Lines below starting with the line with "Task: Click the" and going on through the line with "This screenshot has height=705, width=1303." must be output exactly; the rest of the records must be left out.

Input records —
Segment Open
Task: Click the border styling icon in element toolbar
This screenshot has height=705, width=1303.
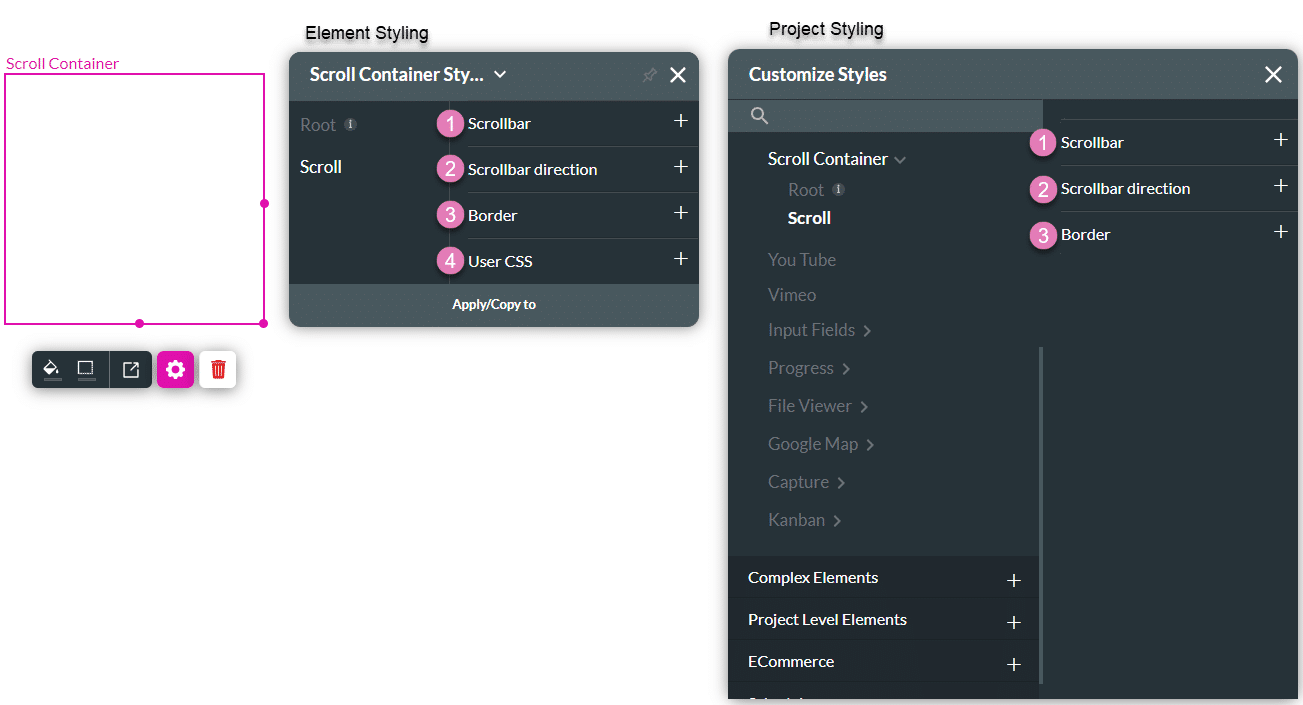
Segment Closed
Segment Open
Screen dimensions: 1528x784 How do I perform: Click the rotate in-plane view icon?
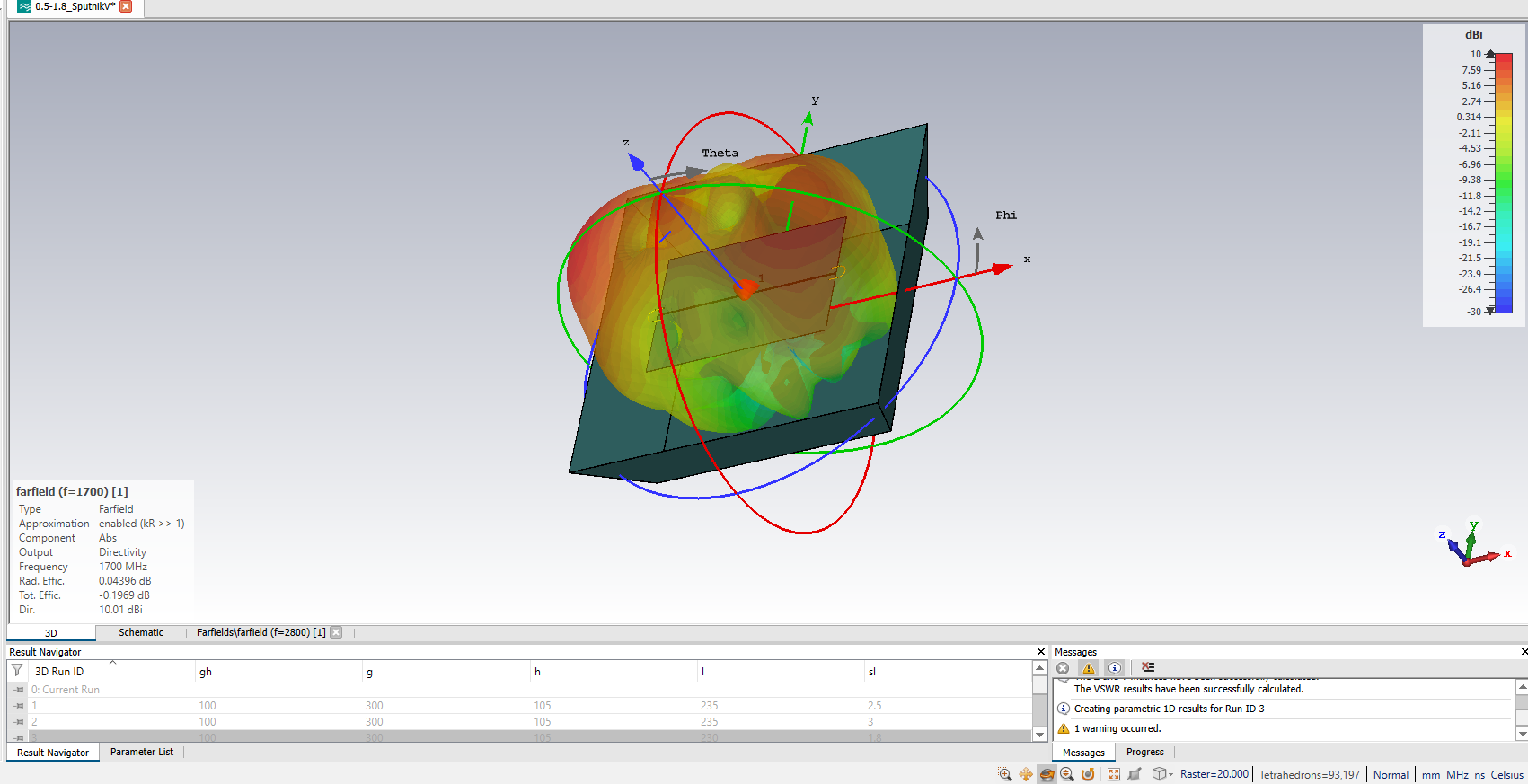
Segment Closed
Segment Open
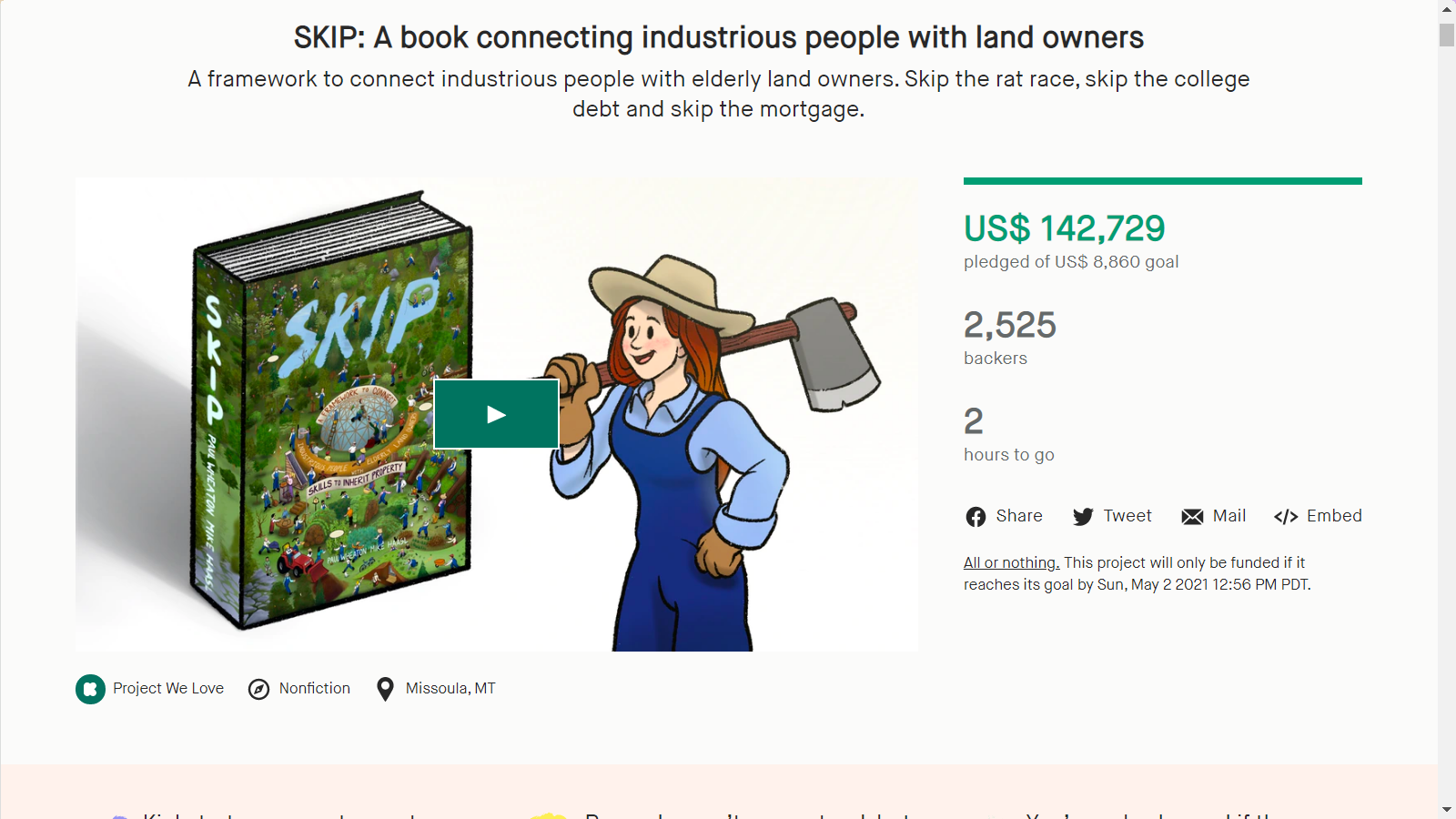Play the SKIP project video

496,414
Segment Closed
Solution —
Task: Click the border styling icon in element toolbar
This screenshot has height=705, width=1303.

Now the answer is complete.